### DATA SUPPLIED
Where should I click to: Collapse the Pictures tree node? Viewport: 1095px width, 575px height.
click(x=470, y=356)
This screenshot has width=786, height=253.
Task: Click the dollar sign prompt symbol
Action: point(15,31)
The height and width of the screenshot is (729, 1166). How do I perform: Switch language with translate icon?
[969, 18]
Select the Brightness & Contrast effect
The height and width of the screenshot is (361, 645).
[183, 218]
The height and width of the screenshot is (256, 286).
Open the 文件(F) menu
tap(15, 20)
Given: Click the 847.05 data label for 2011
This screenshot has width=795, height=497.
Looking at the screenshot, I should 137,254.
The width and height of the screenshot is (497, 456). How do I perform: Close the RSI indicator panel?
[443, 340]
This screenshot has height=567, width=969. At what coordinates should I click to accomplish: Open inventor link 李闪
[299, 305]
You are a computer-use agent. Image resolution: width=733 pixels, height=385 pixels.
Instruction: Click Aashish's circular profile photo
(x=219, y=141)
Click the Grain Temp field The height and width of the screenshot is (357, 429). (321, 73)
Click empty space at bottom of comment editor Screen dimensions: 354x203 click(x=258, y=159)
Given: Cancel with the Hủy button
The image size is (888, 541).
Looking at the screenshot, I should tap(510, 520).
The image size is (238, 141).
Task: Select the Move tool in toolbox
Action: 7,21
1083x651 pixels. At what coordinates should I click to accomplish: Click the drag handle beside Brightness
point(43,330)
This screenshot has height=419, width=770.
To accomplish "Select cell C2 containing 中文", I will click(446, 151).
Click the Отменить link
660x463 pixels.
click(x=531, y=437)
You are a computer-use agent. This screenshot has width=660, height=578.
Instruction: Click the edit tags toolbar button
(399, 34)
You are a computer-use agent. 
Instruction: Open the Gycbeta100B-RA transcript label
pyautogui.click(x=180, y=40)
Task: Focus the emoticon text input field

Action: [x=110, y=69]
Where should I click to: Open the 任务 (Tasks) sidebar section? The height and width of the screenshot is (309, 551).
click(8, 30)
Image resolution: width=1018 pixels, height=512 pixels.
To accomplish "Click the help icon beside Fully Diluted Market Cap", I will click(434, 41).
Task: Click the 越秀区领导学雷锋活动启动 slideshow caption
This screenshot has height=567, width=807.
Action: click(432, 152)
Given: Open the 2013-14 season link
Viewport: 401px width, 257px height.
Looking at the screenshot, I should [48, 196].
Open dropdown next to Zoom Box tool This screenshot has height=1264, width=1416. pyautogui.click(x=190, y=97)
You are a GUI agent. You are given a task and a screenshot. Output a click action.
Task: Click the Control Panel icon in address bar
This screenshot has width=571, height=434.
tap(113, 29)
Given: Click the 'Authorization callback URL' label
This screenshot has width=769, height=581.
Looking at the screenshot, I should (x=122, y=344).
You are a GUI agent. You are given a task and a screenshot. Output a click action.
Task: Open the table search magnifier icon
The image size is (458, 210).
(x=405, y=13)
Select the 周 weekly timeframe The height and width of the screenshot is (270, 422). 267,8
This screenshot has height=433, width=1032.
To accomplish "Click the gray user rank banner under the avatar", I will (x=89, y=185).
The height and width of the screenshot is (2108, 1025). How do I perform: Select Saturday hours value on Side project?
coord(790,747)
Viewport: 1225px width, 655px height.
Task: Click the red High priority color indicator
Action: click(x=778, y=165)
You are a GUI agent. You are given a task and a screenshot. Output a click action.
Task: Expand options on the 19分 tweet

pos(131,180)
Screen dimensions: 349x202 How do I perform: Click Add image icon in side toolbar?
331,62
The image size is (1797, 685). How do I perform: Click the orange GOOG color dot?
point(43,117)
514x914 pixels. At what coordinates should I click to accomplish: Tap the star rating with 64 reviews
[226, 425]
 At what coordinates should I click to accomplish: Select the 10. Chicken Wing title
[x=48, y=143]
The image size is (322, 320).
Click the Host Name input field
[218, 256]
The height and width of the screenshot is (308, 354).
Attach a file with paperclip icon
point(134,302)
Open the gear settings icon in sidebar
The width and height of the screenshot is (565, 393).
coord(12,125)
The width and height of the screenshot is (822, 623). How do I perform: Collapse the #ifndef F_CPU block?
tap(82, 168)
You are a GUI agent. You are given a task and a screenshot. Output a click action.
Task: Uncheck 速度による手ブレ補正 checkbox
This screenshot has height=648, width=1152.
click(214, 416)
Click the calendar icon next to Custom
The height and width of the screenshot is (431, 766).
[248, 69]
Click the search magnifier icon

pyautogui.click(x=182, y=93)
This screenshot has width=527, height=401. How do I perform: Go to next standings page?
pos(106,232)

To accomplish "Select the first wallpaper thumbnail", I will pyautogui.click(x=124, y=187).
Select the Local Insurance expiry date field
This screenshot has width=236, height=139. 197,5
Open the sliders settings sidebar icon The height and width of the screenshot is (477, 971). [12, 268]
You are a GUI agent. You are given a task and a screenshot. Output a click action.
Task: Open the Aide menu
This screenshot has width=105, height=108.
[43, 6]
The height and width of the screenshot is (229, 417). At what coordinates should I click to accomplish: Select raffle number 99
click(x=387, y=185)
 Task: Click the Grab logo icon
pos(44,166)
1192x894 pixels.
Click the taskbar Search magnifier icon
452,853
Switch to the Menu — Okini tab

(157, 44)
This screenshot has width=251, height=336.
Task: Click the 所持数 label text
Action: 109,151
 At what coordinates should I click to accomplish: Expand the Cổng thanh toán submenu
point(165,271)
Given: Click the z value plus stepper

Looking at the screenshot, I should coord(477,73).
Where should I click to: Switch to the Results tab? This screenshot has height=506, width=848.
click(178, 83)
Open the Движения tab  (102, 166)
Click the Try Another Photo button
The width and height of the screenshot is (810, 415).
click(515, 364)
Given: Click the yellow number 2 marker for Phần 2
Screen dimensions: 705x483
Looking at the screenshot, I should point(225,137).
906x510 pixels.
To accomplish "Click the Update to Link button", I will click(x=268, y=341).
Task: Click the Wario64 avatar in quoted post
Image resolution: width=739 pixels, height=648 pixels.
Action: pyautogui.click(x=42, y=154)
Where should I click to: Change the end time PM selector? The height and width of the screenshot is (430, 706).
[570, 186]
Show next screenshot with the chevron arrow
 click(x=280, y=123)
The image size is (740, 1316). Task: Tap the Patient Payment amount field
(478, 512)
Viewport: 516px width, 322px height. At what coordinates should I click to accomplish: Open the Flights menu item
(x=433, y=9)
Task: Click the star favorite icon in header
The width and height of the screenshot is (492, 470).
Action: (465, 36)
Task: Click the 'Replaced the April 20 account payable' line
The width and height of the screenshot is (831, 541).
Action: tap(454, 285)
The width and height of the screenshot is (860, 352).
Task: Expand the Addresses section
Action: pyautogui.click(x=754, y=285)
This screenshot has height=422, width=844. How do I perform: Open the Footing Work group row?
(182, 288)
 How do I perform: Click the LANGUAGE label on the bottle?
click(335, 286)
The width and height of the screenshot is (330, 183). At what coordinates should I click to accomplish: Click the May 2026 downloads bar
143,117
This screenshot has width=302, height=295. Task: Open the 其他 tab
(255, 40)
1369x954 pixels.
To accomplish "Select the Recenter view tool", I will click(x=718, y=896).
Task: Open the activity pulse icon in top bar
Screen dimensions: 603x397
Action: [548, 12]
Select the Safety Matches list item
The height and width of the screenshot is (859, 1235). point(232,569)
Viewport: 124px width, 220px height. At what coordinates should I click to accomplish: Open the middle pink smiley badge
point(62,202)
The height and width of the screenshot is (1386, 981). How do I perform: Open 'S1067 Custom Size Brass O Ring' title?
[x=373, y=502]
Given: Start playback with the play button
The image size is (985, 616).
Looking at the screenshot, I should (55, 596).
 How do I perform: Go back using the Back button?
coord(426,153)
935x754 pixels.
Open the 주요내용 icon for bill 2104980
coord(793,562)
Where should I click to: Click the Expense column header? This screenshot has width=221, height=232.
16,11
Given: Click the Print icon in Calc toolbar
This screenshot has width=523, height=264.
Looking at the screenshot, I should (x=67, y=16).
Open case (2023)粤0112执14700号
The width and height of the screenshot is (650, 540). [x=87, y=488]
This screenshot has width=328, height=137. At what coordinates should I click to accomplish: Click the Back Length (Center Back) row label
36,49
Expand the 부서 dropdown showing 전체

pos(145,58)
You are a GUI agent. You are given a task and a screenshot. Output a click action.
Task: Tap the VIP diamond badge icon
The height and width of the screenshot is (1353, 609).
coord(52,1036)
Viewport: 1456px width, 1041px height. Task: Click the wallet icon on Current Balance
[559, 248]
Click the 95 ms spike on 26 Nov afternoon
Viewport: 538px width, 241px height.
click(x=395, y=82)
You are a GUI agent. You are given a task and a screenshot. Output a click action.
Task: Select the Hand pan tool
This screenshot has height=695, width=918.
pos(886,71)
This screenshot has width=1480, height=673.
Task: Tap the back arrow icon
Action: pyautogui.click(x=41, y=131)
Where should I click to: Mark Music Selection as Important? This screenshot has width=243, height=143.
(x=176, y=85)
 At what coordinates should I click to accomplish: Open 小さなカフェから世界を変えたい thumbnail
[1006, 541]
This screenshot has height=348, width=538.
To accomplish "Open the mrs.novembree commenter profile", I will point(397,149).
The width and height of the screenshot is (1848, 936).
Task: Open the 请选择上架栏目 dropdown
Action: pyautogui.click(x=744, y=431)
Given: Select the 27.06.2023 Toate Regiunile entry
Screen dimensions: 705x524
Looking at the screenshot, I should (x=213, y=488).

### EXERCISE REQUIREMENTS
Extract the lines above, from the first one through the one containing "Given: Click the 847.05 data label for 2011", and return only those, unchanged.

### WRITTEN REPLY
Where should I click to: Collapse the Pictures tree node? Viewport: 1095px width, 575px height.
click(x=470, y=356)
This screenshot has width=786, height=253.
Task: Click the dollar sign prompt symbol
Action: point(15,31)
The height and width of the screenshot is (729, 1166). How do I perform: Switch language with translate icon?
[969, 18]
Select the Brightness & Contrast effect
The height and width of the screenshot is (361, 645).
[183, 218]
The height and width of the screenshot is (256, 286).
Open the 文件(F) menu
tap(15, 20)
Given: Click the 847.05 data label for 2011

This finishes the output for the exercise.